The average performance of the European economies has improved but the picture reported for individual European countries varies dramatically, with annual growth ranging from 26.1% in Latvia to -13.9% in Lithuania and -14.8% in Ireland, according to the latest Knight Frank Global House Price Index,
Liam Bailey, head of residential research at Knight Frank, said: “The performance of Latvia’s housing market in recent years has proved extremely volatile. In Q3 2009 Latvia was ranked at the bottom of our Index with house prices having fallen by 70% since the mid-2007 peak. Now Latvia leads our table. Following a combination of tax rises and austerity measures such as budget and wage cuts, industrial production has picked up with GDP reaching 2.7%. in Q3 2010. Residential demand has been further boosted by a new Latvian immigration law which came into force on 1st July, relaxing residency rules for foreign investors.
“Parallels have been drawn between Latvia and Ireland - in both cases the recession was borne out of a consumer-driven boom and bust and both governments have imposed strict fiscal tightening measures.
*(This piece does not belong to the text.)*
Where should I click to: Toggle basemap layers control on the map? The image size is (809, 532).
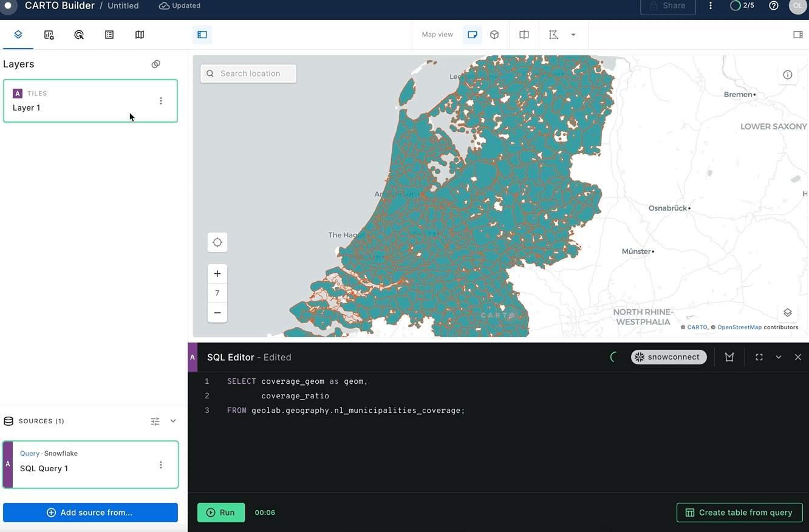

In addition, neither country has been able to use its exports or devalue its currency to minimise the fallout from its economic turmoil. In Latvia house prices have started to climb again since Q3 2009. House prices in Ireland, by comparison, are still following a downward trend with price falls of 36% recorded to date, with declines of up to 50% recorded in Dublin. However, the latest results show the rate of decline is slowing with prices falling by 1.3% in the third quarter compared to 1.7% in the previous quarter.”